WORK TASK ▸ Copy out exactly the lines below that run from the one holding "Toner Compatibili (564) (224, 341)" to the one holding "Ufficio & Cancelleria (602, 126)", keeping both of those lines and no others.

SUPPLIED DATA ▸
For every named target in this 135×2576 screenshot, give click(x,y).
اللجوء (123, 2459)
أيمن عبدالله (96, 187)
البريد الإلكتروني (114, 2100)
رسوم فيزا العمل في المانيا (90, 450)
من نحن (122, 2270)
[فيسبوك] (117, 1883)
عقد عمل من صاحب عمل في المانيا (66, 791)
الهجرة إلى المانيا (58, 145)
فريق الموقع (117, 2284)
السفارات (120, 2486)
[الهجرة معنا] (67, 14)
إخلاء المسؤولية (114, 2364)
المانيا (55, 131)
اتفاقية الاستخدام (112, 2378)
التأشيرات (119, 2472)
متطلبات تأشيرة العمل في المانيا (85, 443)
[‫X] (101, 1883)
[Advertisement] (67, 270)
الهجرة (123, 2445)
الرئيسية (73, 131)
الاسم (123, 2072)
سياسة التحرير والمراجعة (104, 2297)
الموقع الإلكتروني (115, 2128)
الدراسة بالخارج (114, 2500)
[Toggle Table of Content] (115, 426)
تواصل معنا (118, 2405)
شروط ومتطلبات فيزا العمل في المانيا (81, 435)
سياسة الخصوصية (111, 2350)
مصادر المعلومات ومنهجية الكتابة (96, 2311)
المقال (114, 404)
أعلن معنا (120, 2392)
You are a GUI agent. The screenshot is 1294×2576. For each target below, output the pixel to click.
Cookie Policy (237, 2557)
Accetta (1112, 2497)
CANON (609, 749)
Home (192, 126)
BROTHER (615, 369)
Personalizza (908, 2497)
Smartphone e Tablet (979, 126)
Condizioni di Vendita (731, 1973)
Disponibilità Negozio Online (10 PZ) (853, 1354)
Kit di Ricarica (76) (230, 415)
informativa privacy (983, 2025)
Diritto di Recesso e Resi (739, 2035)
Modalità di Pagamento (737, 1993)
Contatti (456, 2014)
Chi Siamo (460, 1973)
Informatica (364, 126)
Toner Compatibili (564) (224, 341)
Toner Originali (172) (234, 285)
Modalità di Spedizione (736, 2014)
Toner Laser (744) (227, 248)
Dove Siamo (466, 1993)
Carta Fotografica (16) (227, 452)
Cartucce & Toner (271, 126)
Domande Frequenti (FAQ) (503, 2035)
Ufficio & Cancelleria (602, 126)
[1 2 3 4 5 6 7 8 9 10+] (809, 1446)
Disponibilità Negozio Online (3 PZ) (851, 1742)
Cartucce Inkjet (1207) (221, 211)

RESPONSE BELOW ▸
Toner Compatibili (564) (224, 341)
Toner Originali (172) (234, 285)
Modalità di Spedizione (736, 2014)
Toner Laser (744) (227, 248)
Dove Siamo (466, 1993)
Carta Fotografica (16) (227, 452)
Cartucce & Toner (271, 126)
Domande Frequenti (FAQ) (503, 2035)
Ufficio & Cancelleria (602, 126)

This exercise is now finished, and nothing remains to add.